The work I make is connected to rural landscape and culture. I grew up in a farming community at a time when the model of big agribusiness was rising. The affected rural communities changed rapidly as small family farms adapted to industrialized agriculture. Transformation, for good or bad, made a permanent impression on me.
The subjects of my work are caught in a state of transition. Images begin with a natural form and once the piece has been started I am only really concerned with how its physical state progresses. I allow myself many failures, then explore the unintended consequences. Often the by-product of initial attempts contains profound meaning and navigating the passages can be more significant than the finalized state.

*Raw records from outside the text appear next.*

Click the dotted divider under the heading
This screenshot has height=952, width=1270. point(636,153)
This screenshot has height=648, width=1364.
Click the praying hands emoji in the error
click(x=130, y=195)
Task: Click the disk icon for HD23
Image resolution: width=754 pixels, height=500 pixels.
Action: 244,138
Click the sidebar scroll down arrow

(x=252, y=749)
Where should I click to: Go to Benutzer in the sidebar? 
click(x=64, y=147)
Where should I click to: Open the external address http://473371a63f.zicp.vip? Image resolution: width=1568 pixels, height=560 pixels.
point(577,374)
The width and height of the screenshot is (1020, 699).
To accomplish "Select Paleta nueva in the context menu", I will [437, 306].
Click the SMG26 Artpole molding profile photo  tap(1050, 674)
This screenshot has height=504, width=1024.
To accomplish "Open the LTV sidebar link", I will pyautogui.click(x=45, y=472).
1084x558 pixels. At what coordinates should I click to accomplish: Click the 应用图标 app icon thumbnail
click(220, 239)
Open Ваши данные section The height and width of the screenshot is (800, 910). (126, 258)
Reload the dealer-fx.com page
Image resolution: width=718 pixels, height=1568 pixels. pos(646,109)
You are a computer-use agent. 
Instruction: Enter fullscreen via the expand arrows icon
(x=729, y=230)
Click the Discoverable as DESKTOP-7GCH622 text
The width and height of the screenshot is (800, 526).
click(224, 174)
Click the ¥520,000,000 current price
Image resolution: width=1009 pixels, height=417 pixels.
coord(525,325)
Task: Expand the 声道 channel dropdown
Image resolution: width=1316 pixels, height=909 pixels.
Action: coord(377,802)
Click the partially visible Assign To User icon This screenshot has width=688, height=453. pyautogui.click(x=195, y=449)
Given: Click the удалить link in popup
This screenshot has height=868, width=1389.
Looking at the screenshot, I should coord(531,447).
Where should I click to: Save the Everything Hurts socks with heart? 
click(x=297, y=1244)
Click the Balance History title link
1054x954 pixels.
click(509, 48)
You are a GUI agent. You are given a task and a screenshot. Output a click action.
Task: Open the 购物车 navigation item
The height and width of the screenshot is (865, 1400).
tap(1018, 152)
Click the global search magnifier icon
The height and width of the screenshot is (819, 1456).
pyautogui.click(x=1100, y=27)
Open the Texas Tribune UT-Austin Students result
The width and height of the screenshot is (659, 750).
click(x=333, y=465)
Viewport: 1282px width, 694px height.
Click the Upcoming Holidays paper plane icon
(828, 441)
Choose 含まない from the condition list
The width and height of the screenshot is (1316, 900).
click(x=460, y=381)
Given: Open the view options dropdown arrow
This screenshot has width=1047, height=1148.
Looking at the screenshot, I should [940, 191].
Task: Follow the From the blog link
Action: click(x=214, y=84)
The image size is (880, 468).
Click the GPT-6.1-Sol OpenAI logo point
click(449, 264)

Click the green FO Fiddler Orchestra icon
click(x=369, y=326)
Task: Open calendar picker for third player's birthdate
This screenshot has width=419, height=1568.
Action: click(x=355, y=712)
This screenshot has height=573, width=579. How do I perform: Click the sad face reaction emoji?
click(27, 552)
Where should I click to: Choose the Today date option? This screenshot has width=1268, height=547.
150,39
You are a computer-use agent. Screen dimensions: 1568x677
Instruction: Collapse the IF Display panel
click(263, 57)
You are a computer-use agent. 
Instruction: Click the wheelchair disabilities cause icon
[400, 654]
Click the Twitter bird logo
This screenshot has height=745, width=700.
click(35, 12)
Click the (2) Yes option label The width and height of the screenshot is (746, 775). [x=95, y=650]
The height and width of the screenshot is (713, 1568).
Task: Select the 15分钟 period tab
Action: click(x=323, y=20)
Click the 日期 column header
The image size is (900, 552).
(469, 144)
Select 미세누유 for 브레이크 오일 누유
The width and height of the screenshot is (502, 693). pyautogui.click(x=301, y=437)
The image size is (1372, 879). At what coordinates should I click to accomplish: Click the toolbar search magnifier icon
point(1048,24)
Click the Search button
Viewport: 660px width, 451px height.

My current work with cyanotypes began as a way of implying the lost of traditional livelihoods through the documentation of hand tools and vintage glassware unearthed in local gardens. Cyanotype printing is a cameraless photographic technique dating from the early 1840’s , the same era as the found objects would have been commonplace. Used historically to make botanical records of plant life, then later blueprints, I find cyanotype printing combines the accurate representation of direct observation and poetic aftermath of a shadow image. The work I make with cyanotypes addresses the alchemy of change itself. The transformative nature of the process embodies the very idea of transition and metamorphosis.
In having a varied approach to making art; drawing, printmaking, cyanotype, and installation, the work is set in a context to have an impact on the work’s relationship to the viewer. “Leylines of Ghosted Trees”, a 2018 installation references the disappearance of Acadian forests. Placed adjacent to a hiking trail, a river of cloth printed and saturated with cyanotype solution, flows between softwood trees reminding passing hikers of a presence lost of what was once old growth forest blanketing the region. Part of Woodlands an ongoing series , the cyanotype surface, partially buried for five months, subject to the uncontrollable – weather, wildlife and human interaction- inadvertently engaged other elements from the landscape recording the unobserved environment over time. Like the erased parts of a drawing, the surface both held and shed debris from the landscape, which functioned as residue of the physical inscription of place.
The fact that I continue to work within the representational genre is a choice. I am fascinated by the representational element. There is much room for large and small space, for both intimacy and distance within the same work. I never feel constricted or boxed into a dead end by iconic objects or landscapes. Though physical objects appear defined, ideas surrounding them are limitless.